====== DATA PROVIDED ======
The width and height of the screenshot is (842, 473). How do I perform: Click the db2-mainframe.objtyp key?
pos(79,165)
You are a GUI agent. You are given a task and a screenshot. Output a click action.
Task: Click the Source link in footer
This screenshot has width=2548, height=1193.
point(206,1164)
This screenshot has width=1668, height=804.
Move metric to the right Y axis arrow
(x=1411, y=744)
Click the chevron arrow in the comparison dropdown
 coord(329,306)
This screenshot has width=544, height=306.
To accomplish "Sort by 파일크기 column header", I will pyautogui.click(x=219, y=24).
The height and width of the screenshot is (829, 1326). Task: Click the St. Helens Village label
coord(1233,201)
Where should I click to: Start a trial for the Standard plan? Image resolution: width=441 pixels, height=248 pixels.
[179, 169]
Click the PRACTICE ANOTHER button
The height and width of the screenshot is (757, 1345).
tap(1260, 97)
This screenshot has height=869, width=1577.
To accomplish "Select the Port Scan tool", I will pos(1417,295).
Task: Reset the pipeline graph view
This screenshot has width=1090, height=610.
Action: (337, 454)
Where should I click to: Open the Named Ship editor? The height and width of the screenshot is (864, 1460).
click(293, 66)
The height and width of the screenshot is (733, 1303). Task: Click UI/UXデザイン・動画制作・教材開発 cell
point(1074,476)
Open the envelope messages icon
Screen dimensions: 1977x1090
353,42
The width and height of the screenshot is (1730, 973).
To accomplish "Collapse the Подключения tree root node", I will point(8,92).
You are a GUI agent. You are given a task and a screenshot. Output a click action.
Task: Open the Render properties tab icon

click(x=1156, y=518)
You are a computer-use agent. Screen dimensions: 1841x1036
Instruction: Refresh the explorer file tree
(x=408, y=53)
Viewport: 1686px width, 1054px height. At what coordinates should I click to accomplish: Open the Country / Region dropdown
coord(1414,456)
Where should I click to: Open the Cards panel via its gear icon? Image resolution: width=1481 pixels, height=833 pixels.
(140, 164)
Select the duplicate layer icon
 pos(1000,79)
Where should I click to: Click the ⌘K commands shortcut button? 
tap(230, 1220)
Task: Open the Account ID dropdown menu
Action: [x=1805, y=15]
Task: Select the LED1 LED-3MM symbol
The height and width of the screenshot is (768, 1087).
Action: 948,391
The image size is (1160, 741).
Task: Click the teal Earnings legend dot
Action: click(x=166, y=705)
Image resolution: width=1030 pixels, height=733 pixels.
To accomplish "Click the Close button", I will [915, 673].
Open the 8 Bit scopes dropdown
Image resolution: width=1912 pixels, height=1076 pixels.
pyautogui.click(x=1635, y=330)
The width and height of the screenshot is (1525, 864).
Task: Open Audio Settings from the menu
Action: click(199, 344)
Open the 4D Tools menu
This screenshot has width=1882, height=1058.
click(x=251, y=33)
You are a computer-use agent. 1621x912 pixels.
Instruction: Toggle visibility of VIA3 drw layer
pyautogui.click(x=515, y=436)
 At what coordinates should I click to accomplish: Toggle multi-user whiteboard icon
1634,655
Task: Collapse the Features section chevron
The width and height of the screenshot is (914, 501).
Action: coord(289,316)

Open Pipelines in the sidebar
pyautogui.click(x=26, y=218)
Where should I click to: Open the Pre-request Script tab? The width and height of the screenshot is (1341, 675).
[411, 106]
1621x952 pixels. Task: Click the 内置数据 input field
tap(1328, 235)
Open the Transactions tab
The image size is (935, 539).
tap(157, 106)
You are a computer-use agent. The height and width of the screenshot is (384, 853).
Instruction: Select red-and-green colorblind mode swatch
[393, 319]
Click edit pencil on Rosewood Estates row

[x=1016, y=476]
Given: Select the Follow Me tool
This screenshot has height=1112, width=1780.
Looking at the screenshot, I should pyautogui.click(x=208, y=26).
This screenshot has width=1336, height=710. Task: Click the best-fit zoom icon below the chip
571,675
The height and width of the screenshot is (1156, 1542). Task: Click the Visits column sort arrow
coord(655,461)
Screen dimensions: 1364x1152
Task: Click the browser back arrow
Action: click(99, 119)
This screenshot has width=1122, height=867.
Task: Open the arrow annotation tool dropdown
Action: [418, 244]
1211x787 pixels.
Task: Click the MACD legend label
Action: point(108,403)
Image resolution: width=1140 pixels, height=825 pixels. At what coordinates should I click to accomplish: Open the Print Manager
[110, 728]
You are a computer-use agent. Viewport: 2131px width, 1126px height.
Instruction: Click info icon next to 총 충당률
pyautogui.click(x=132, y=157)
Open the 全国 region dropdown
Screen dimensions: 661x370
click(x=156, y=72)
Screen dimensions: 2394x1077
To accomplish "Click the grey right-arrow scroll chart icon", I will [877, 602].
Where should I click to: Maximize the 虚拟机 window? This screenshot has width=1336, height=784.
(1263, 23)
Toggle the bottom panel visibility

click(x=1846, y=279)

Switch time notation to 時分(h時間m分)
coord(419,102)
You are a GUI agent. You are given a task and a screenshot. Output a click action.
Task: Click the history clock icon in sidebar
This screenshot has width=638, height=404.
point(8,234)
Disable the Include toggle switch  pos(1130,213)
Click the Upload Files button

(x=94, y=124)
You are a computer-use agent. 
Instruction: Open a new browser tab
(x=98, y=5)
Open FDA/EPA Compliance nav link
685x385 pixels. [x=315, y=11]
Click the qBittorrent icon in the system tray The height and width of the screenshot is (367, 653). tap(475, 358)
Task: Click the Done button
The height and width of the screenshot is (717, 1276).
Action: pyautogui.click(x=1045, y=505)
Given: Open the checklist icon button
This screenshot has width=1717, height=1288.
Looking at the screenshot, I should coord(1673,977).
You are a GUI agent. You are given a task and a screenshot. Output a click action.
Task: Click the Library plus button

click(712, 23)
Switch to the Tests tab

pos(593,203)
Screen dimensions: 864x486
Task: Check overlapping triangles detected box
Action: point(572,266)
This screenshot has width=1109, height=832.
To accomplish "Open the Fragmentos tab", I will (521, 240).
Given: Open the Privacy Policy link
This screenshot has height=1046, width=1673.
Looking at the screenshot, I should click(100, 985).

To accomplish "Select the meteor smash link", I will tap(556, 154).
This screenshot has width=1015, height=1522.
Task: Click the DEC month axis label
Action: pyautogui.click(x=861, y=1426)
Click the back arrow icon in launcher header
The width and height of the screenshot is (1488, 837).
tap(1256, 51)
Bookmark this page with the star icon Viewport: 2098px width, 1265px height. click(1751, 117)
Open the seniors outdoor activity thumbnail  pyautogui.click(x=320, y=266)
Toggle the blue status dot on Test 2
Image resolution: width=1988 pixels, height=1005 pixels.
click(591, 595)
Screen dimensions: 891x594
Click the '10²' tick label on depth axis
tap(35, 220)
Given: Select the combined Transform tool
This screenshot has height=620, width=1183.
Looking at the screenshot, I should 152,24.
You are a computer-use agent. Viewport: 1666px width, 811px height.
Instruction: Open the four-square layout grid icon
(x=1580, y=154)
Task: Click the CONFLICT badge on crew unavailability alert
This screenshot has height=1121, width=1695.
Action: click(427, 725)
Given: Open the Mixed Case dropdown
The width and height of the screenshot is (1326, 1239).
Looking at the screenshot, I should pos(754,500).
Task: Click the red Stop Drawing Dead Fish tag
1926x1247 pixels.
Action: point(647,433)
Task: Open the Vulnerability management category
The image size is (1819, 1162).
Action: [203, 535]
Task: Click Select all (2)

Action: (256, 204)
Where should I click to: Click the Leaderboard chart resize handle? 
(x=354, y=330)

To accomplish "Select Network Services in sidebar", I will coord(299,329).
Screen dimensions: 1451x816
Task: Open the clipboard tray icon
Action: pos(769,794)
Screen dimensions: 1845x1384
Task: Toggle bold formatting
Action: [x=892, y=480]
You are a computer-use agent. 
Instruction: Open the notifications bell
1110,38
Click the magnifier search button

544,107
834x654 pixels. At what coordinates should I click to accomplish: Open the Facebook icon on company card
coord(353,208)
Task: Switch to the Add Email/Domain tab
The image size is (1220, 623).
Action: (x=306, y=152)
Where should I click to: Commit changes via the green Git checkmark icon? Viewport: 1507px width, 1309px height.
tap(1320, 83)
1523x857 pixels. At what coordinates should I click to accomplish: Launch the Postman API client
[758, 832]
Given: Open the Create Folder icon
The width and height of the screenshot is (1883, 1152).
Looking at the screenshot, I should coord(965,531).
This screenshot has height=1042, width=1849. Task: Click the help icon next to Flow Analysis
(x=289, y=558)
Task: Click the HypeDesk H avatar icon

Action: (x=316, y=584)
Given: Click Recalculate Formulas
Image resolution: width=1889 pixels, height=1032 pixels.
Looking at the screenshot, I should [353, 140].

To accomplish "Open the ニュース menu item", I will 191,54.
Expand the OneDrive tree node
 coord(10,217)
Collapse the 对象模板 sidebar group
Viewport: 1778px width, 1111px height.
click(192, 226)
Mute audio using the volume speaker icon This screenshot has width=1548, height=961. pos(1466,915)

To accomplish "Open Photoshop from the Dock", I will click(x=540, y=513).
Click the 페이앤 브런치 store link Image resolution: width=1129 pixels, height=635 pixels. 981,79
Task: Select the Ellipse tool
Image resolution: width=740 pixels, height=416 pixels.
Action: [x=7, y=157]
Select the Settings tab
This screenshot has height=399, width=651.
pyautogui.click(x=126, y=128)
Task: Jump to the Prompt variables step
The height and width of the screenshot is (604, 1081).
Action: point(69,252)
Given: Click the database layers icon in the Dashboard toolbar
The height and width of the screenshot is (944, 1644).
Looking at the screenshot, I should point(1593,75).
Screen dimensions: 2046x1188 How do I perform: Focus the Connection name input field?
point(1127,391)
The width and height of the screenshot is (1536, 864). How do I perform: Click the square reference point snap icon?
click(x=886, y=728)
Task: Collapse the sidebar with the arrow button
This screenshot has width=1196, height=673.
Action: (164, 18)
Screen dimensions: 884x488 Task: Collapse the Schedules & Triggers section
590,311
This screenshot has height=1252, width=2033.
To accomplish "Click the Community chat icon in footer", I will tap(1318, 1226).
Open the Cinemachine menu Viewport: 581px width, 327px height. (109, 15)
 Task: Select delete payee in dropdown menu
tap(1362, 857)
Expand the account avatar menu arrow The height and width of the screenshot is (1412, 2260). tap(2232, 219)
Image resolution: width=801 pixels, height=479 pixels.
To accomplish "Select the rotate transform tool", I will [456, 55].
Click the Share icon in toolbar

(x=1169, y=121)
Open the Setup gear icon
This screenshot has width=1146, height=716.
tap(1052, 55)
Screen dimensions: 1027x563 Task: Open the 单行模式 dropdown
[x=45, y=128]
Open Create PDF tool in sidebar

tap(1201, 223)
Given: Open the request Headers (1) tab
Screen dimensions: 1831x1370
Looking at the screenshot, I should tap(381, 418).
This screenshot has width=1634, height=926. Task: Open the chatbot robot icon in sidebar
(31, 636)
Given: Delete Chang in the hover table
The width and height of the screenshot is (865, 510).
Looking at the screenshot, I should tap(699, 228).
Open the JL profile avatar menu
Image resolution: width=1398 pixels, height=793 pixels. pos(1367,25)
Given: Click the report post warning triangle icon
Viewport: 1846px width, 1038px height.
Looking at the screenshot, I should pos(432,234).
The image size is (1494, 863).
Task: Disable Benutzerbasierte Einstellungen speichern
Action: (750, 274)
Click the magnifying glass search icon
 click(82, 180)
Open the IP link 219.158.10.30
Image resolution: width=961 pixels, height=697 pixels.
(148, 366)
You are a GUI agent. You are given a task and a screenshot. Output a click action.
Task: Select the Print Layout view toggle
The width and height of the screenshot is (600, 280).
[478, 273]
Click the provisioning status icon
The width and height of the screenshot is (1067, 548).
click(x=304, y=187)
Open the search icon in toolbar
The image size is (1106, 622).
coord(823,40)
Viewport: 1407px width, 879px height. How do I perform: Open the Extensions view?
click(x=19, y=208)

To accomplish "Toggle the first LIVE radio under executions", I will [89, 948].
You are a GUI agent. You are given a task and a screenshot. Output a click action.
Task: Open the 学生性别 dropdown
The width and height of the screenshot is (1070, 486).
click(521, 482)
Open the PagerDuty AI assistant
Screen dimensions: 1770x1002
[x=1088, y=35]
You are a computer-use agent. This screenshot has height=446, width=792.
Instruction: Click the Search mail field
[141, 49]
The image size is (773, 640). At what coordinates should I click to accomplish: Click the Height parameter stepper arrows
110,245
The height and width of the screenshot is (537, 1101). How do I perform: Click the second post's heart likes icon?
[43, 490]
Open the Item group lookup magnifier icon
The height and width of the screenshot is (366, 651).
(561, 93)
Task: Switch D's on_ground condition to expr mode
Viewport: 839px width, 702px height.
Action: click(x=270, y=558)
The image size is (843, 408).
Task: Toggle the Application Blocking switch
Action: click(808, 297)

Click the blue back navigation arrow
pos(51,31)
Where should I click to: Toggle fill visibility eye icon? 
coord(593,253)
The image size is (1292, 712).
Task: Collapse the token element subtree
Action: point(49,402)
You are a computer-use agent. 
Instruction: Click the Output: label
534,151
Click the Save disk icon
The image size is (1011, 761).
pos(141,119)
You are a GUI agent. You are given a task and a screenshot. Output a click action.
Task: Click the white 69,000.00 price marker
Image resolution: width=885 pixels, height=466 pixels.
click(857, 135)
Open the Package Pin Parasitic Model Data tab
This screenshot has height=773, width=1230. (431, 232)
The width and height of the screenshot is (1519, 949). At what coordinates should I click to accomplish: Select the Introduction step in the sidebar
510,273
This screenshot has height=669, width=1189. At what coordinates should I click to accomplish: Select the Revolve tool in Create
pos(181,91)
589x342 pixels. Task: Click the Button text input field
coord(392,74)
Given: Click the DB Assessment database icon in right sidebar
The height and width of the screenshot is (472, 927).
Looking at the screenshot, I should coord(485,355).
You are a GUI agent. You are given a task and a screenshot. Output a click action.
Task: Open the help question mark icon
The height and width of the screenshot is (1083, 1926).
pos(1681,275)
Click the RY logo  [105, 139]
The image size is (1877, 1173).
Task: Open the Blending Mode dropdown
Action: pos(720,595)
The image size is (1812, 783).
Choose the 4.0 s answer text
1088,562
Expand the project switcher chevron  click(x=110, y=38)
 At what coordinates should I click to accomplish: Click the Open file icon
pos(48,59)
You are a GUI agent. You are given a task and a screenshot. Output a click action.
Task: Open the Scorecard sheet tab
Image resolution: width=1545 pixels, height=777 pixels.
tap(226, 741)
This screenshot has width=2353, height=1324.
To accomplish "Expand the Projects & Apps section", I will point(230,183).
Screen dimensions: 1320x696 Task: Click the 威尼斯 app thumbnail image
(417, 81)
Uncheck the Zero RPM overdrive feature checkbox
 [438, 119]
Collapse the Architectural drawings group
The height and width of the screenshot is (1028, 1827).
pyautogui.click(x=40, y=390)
======
_EXERCISE DESCRIPTION_. Wherever the string "status" turns up in the material, copy the whole line.

_WRITTEN SOLUTION_.
Toggle the blue status dot on Test 2
Click the provisioning status icon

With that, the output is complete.